Sharpe J. at p. 364 expresses the view

'it seems therefore hardly permissible to suppose that the omission of the words 'improper rejection of a nomination' from Section 47 (1) (c) was accidental or that the legislature maintained that this specific ground should be included in the general provision of non-compliance with the provisions of the Act or the Rules or any mistake in the use of form. I agree, therefore, with the conclusion reached by my learned brother that the legislature did not intend to include the improper rejection of a nomination in Section 47 (1) (c) and consequently that the improper rejection of a nomination paper on account of non-compliance with some mandatory rule will alone justify the setting aside of the election'.

This decision of the Court of Appeal, however, was with regard to an improper rejection of a nomination paper and not as I have on the election petition the case of an improper acceptance of a nomination. It is unnecessary for me to pursue the line of the reasoning laid down by the Court of Appeal.

I consider that the substantial reason to hold in this case that the improper acceptance of a nomination paper is a ground for disputing the validity of an election can be supported by the language of Section 47 (1)(c) when it uses the expression 'the result of an election has been materially affected by any irregularity in respect of the nomination paper'. In this case there can be no doubt that if the allegation made in the election petition is true and sound the result of election has been materially affected for the simple reason that the petitioner and the first respondent Deb Jyoti Burman were the only two candidates and if respondent Burman's nomination should have been rejected then the petitioner would have been elected uncontested.

I am, therefore, of the opinion that apart from the doctrine of 'ejusdem generis' being extended to cover the case of an improper acceptance of a nomination paper within the meaning of those words 'any other cause' in Section 46 of the Act, the election of the returned candidate could be declared to be void if there is any 'irregularity in respect of a nomination paper' materially affecting the result of the election. In my judgment improper acceptance of a nomination paper is an irregularity in respect of nomination paper' within the meaning of Section 47(1)(c) of the Act and when such improper acceptance of nomination paper materially affects the result of the election it is also a ground for avoiding the election of the returned candidate. I, therefore, overrule the preliminary point of objection raised against this petition.

7. I proceed now to discuss the merits of the controversy.

8. The facts on which the main controversy in this petition is raised should be briefly stated before I formulate the point.

9. The scrutiny of the nomination papers of the respective candidates for election for this Constituency took place on 27-2-1952. Respondent Burman had filed two nomination papers. On 27-2-1952 the Returning Officer rejected one of Burman's nomination papers which was proposed by Nanigopal Chatterjee. But on the same day he accepted his other nomination paper proposed by Anil B. Pal. The circumstances in which the Returning officer accepted this nomination paper require to be carefully stated because those circumstances are said to invalidate such acceptance.

10. In the margin of this nomination paper appears the following note of the Returning officer.'None present to receive the symbol. Candidateor election agent or proposer or seconder notpresent today (11-50 A.M.).

Rejected. S.M. Bhowmik.27-2-52. CandidateCandidate and election agent turned up at 1-15 P.M. I, therefore, reopen the case. It is accepted.

S. M. Bhowmik.

====================

§ Required work
A – In the election judgment, who proposed the nomination paper of Burman that the Returning Officer accepted?
B – Do these statements agree with the election judgment? For each one, answer yes or no and quote the words of the judgment that decide it.
(i) Respondent Burman filed two nomination papers.
(ii) The Court of Appeal decision discussed in the judgment concerned an improper acceptance of a nomination paper.
(iii) The judge upholds the preliminary objection raised against the petition.
C – Pick up the election judgment after its final line and write what comes next.

====================

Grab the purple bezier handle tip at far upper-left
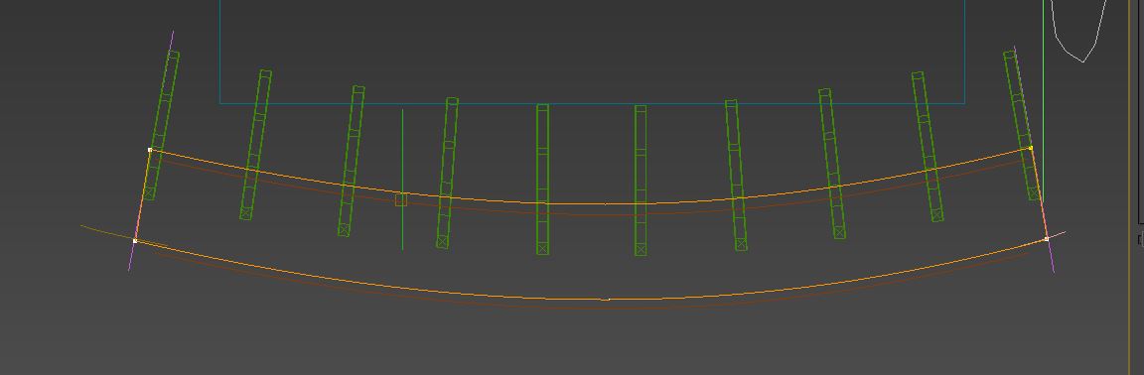The width and height of the screenshot is (1144, 375). 173,32
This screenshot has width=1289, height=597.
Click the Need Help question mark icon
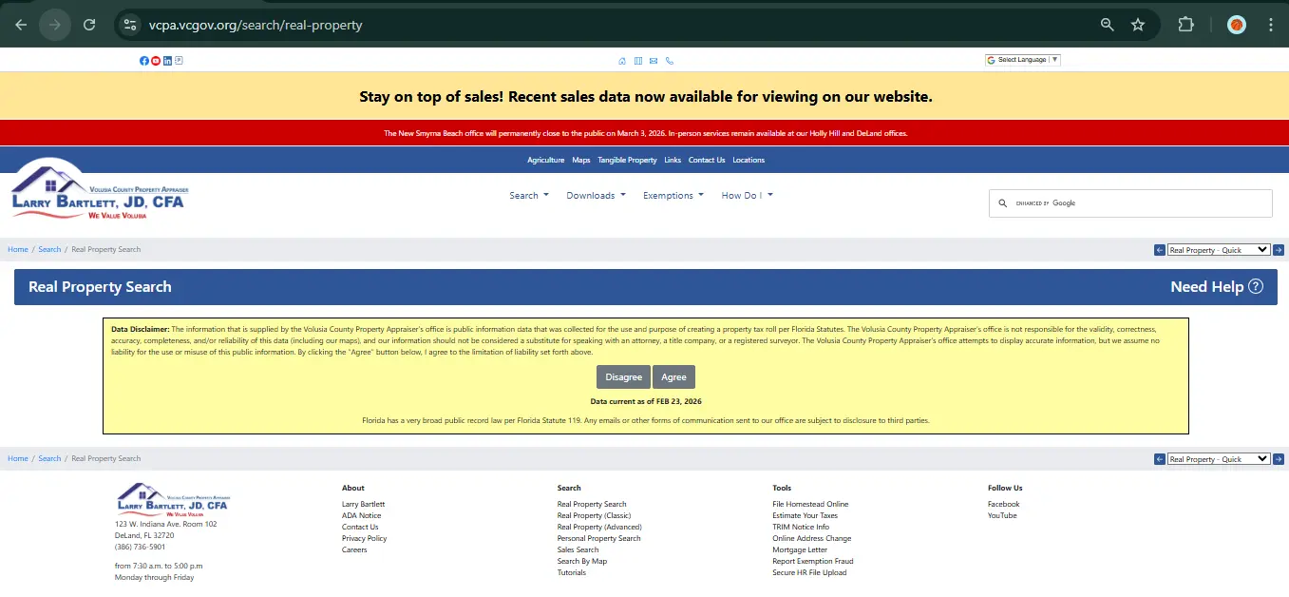click(x=1256, y=286)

====================

§ Task-by-task results
A – Anil B. Pal.

B –
(i) Yes: "Respondent Burman had filed two nomination papers."
(ii) No: "This decision of the Court of Appeal, however, was with regard to an improper rejection of a nomination paper"
(iii) No: "I, therefore, overrule the preliminary point of objection raised against this petition."

C –
27-2-52.'

What happened was that the Returning Officer endorsed his Certificate of Scrutiny assigning the symbol Building to the respondent Burman and then discovered that no one was present on behalf of Burman to receive the symbol. Thereupon he made the note on the margin of the nomination paper saying that no one was present to receive the symbol. And on that ground purported to reject the nomination paper at 11-50 a.m. When the candidate and his agent turned up later on at 1-15 p.m., he reopened the case and accepted the nomination paper.

11. Now the argument on behalf of the petitioner is that the Returning Officer haying once rejected, rightly or wrongly this nomination paper, became 'functus officio' and he had, therefore, no jurisdiction to recall or reopen the first order of rejection. The subsequent acceptance of the nomination paper by the Returning Officer is, therefore, contended to be improper, void and illegal.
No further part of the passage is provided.